### Task brief
Copy out, unchanged, every line from the start of the records to the line that contains "DarylVanHorne (123, 796)", and stop there.

· · · · ·

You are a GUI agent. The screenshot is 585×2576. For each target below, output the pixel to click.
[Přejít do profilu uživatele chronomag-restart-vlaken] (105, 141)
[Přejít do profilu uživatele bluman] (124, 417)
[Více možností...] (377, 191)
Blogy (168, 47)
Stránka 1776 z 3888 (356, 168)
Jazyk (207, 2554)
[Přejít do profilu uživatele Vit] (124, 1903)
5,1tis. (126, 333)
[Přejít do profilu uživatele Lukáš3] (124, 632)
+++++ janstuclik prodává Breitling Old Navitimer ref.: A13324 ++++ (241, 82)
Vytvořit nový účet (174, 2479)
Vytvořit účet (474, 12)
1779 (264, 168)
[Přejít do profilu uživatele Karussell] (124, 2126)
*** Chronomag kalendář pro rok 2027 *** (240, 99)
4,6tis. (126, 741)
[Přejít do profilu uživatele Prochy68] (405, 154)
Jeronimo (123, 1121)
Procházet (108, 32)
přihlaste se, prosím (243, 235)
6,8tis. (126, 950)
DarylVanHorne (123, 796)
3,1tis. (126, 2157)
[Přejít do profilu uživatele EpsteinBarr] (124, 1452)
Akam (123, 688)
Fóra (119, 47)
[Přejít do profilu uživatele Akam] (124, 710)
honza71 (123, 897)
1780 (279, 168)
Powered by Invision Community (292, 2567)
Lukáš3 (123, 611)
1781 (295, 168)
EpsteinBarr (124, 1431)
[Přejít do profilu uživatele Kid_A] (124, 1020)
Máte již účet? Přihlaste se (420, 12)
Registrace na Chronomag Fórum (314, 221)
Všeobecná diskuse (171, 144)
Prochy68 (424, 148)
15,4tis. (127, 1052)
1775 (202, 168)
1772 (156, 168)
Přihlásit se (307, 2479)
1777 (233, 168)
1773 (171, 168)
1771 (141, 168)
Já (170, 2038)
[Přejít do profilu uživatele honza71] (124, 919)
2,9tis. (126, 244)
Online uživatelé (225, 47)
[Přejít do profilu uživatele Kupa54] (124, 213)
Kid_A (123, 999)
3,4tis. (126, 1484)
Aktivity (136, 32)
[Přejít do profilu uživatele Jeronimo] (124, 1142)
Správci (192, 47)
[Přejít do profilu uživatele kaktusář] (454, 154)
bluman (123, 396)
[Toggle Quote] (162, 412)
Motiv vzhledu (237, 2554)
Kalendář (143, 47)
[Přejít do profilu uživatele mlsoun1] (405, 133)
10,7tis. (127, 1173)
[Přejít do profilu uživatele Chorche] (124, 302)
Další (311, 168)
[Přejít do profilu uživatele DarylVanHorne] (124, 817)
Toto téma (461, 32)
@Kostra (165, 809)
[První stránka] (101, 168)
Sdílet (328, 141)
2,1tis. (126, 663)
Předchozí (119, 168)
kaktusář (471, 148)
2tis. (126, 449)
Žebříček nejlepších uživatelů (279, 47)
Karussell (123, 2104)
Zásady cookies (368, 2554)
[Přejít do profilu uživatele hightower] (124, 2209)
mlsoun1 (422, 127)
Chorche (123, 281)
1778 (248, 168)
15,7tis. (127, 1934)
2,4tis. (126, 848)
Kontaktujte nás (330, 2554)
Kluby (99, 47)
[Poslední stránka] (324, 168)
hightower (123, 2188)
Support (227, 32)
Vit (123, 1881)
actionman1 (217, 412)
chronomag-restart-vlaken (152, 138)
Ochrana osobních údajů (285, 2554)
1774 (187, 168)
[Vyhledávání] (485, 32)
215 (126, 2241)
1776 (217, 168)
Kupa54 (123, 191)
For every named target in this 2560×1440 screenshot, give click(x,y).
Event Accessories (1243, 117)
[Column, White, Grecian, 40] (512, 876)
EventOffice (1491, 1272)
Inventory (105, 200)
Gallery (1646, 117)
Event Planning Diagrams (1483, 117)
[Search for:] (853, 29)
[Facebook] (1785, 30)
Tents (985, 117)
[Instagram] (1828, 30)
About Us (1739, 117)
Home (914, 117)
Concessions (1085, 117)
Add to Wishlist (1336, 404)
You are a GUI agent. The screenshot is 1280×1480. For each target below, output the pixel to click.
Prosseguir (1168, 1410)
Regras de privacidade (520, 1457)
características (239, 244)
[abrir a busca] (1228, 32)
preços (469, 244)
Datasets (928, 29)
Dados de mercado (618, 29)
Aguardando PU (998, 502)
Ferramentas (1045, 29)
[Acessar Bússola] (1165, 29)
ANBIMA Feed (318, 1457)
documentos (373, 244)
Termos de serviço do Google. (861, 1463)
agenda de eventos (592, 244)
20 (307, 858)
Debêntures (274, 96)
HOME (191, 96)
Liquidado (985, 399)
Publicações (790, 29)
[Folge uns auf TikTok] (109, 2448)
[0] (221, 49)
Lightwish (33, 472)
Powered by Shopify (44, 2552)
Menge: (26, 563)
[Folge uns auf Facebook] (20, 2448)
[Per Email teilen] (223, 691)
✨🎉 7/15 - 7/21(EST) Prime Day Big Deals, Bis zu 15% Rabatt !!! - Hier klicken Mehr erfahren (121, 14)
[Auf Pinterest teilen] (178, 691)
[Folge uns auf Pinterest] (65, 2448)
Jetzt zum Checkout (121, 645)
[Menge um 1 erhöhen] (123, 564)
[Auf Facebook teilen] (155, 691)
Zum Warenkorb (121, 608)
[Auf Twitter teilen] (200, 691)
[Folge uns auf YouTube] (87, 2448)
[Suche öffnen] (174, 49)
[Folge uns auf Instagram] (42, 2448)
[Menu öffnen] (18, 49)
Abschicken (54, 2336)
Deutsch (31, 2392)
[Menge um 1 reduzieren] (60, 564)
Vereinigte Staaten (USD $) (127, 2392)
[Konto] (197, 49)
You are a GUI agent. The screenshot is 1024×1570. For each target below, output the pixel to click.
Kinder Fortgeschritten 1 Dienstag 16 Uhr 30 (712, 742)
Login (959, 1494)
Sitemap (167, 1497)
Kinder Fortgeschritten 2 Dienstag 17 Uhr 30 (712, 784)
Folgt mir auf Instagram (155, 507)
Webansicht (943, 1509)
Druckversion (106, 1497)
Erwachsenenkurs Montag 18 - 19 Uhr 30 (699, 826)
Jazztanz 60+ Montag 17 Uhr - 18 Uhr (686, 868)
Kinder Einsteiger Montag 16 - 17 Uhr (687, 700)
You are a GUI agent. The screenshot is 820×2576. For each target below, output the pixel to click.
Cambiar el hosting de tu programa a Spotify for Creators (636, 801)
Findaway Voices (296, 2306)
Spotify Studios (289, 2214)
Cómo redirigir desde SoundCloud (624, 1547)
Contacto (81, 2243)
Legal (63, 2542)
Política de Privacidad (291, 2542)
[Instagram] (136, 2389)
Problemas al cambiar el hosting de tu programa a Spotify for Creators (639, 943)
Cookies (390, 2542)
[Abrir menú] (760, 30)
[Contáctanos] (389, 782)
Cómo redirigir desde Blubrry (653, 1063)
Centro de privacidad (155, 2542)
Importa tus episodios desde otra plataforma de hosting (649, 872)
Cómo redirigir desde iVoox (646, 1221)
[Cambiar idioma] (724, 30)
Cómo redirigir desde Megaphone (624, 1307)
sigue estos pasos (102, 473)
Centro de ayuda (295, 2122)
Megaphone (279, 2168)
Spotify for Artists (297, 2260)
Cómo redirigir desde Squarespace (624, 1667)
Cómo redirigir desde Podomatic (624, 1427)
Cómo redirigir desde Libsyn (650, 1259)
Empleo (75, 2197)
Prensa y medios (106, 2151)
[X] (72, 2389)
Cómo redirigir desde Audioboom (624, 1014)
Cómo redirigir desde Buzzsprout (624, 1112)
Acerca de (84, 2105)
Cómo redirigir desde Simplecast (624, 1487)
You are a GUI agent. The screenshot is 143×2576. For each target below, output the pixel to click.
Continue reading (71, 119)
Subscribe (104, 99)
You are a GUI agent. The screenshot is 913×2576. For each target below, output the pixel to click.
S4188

· · · · ·

### Written solution
You are a GUI agent. The screenshot is 585×2576. For each target below, output the pixel to click.
[Přejít do profilu uživatele chronomag-restart-vlaken] (105, 141)
[Přejít do profilu uživatele bluman] (124, 417)
[Více možností...] (377, 191)
Blogy (168, 47)
Stránka 1776 z 3888 (356, 168)
Jazyk (207, 2554)
[Přejít do profilu uživatele Vit] (124, 1903)
5,1tis. (126, 333)
[Přejít do profilu uživatele Lukáš3] (124, 632)
+++++ janstuclik prodává Breitling Old Navitimer ref.: A13324 ++++ (241, 82)
Vytvořit nový účet (174, 2479)
Vytvořit účet (474, 12)
1779 (264, 168)
[Přejít do profilu uživatele Karussell] (124, 2126)
*** Chronomag kalendář pro rok 2027 *** (240, 99)
4,6tis. (126, 741)
[Přejít do profilu uživatele Prochy68] (405, 154)
Jeronimo (123, 1121)
Procházet (108, 32)
přihlaste se, prosím (243, 235)
6,8tis. (126, 950)
DarylVanHorne (123, 796)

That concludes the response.